Brain mitochondrial function in glaucoma

Abstract

Glaucoma is the second leading cause for blindness worldwide and damages structures in the brain, including the primary visual cortex. The aim was to evaluate the alterations of mitochondrial function in an experimental glaucoma model. Three-month female Wistar rats were divided in two groups (n= 8): glaucoma (GG) in which rats were operated under a microscope by cauterized two of the episcleral veins and control (CG) which received a sham procedure. Seven days after surgery rats were euthanized, brain cortex was separated, and mitochondria were isolated (CICUAL FFyB n° 3314). The following markers were evaluated: oxygen consumption (OC), ATP production, hydrogen peroxide (H2O2) and superoxide anion (O2-) production, the activities of superoxide dismutase (SOD), complex I-III and complex II-III, cardiolipin content, mitochondrial membrane potential, and NADPH oxidase-4 (NOX4) expression.
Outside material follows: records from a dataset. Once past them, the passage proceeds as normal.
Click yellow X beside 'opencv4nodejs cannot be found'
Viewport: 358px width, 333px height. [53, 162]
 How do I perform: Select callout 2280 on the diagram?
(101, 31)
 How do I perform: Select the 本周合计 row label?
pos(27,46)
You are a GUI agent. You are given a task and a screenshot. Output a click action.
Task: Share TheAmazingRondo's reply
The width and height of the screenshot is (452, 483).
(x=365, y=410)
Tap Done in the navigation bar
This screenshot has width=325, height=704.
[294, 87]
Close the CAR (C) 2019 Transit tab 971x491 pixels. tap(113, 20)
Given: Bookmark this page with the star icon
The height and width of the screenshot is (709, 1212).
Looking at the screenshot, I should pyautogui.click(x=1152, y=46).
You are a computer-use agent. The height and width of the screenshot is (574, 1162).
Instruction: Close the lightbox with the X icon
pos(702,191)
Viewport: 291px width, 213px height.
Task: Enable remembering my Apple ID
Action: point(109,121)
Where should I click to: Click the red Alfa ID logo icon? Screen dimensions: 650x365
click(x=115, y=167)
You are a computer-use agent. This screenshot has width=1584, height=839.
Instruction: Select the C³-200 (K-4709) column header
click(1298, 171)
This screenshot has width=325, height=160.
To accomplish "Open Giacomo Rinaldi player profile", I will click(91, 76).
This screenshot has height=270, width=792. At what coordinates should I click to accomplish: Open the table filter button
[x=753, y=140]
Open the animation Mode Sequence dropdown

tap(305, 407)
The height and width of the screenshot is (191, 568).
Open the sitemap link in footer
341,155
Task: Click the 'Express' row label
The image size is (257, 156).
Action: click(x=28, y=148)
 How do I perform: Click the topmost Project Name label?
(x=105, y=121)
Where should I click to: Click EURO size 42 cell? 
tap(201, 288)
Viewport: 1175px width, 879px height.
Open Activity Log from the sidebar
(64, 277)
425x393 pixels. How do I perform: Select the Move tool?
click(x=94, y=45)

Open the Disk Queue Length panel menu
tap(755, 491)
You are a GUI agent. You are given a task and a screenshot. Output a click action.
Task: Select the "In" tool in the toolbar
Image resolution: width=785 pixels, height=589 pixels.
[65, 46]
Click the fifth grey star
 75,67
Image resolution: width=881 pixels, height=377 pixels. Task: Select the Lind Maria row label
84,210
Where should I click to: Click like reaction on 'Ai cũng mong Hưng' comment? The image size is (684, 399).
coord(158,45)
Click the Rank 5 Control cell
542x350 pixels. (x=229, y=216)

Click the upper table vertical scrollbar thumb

Comparing to CG, GG showed a decrease in ATP production (23 %, p<0.05) and an increase in H2O2 as well as O2- production (28and 30%, respectively, p<0.05). There were no significant differences in complex I-III activity, whereas complex II-III activity was 50 % lower in GG compared to CG (p<0.05). SOD activity was increased in GG compared to CG (33 %, p<0.05). NOX4 expression was increased in GG compared to CG (27 %, p<0.05). No significant differences were found in OC, cardiolipin content, and mitochondrial membrane potential. These results suggest that mitochondrial function is altered in glaucoma, resulting in a decreased capacity to produce ATP and an increased production of H2O2 and O2-. Increase in SOD activity contributes to the increase in H2O2 levels. As NOX4 expression was higher, it could be one of the sources of the increase of reactive oxygen species. The understanding of the role of mitochondria in this pathology is important since its function is essential for neurotransmission and impact on the neuronal survival pathways.